Para Hamaguchi, porém, a reação dos fãs tem sido majoritariamente positiva. “É uma obra muito amada pelos fãs. Então, levando em consideração que é um remake, é esperado que tenha muitos comentários, tanto positivos quanto negativos. Isso não tem muito o que fazer, o jeito é aceitar”, afirma.
Apesar de todo o conteúdo ser baseado em um único jogo, a Square Enix, publicadora e desenvolvedora da série “Final Fantasy”, optou por dividir o remake em uma trilogia. A decisão pegou muitos jogadores de surpresa no lançamento e deu origem a críticas de que a empresa estaria tentando multiplicar seu lucro inflando de forma artificial o conteúdo do projeto.
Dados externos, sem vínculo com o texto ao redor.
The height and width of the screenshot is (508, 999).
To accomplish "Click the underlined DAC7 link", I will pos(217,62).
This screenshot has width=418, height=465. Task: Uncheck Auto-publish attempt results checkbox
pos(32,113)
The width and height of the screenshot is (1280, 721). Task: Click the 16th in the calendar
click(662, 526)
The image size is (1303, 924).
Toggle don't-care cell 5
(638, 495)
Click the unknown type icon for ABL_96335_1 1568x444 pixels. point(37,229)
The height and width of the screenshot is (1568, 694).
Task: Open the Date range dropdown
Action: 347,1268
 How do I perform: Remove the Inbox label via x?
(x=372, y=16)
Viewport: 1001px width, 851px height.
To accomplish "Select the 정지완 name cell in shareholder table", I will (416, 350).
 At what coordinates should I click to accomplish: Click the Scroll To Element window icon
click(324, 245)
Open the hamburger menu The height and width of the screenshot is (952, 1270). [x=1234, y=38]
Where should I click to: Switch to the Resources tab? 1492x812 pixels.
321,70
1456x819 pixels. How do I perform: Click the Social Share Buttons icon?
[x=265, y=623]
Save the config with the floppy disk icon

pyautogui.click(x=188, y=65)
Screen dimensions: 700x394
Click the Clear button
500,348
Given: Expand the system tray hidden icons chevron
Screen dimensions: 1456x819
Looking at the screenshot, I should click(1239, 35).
Algo que Hamaguchi nega de forma veemente.
Ele afirma que, mais do que razões comerciais, pesou para a decisão de dividir o projeto o tipo de jogo que os desenvolvedores desejavam criar. Ele lembra, por exemplo, que as limitações tecnológicas da época em que “Final Fantasy 7” foi lançado eram muito maiores.
“Tínhamos a opção de fazer um jogo só, mas, pensando nos fãs e no quanto eles gostam desse jogo, a gente entendeu que seria interessante colocar alguns elementos a mais para justamente fazer essa divisão. Dessa forma, conseguiríamos entreter e dar o carinho que essa obra merece”, afirmou.
O primeiro título, “Final Fantasy 7 Remake“, chegou em abril de 2020 ao PlayStation 4 e vem ganhando novas versões desde então, incluindo uma que deve chegar em janeiro do próximo ano para Nintendo Switch 2 e Xbox Series X/S. A sequência, “Final Fantasy 7 Rebirth”, foi lançada em fevereiro de 2024 para o PlayStation 5 e no início do ano para PC.
O título que encerrará a trilogia, ainda sem nome definido, está em produção. Não há uma data prevista para o jogo chegar às lojas, mas, em comunicados anteriores, a Square Enix indicou 2027 como meta para o lançamento.